#### Exercise A:
Please write out everything in the NFS root thread from "Is it achievable" down to "like security files.".
#### Exercise B:
Sum up the NFS root thread in two sentences.
#### Exercise C:
Answer these questions on the NFS root thread:
(i) According to the first post, what will the clients not do?
(ii) Which locations does the reply say you would not want to share?
(iii) What happens to the host ssh key if it is missing on the shared root?

#### Extract provided:
# Root over NFS: Sharing the hosts OS??

## bastibasti

Hi,

I'm preparing a little NFS root setup, however this time I dont want seperate systems from a fileserver, instead the nfs server's own OS should be used. 

The clients will not emerge something, only use the executables. 

Is it achievable with the genkernels initrd? How do I force any temporary folder to be tmpfs?

----------

## NeddySeagoon

bastibasti,

You have always been able to share /usr as its easy to make /usr read only.

Sharing a live / is much harder as the machines identity is there. You would not want to share its /dev /sys /proc and a few other locations.

You may be able to share a copy of / as long as you take great care with the static elements, like security files.

The host ssh key will be common too ... or if its missing on the shared root, will change every time sshd is started.

I've never used genkernel ... will you PXE boot, so your machines can be diskless, or have a /boot on the individual machines?

What do you mean by   *bastibasti wrote:*   

> How do I force any temporary folder to be tmpfs?

 

/tmp in tmpfs is a matter oy setting up /etc/fstab.

#### Given data:
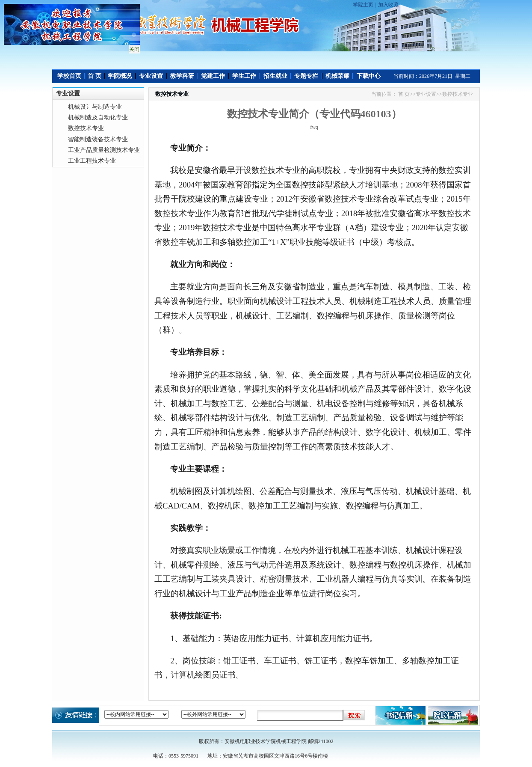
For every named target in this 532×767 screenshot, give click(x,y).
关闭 (133, 48)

#### Right answer A:
Is it achievable with the genkernels initrd? How do I force any temporary folder to be tmpfs?

----------

## NeddySeagoon

bastibasti,

You have always been able to share /usr as its easy to make /usr read only.

Sharing a live / is much harder as the machines identity is there. You would not want to share its /dev /sys /proc and a few other locations.

You may be able to share a copy of / as long as you take great care with the static elements, like security files.

#### Right answer B:
A poster plans an NFS root setup in which the clients use the NFS server's own OS instead of separate systems, and asks whether genkernel's initrd can handle it and how to force temporary folders to be tmpfs. A reply says /usr has always been easy to share read-only but that sharing a live / is much harder because the machine's identity is there, and it adds that /tmp in tmpfs is a matter of setting up /etc/fstab.

#### Right answer C:
(i) They will not emerge anything; they will only use the executables.
(ii) /dev, /sys, /proc and a few other locations.
(iii) It will change every time sshd is started.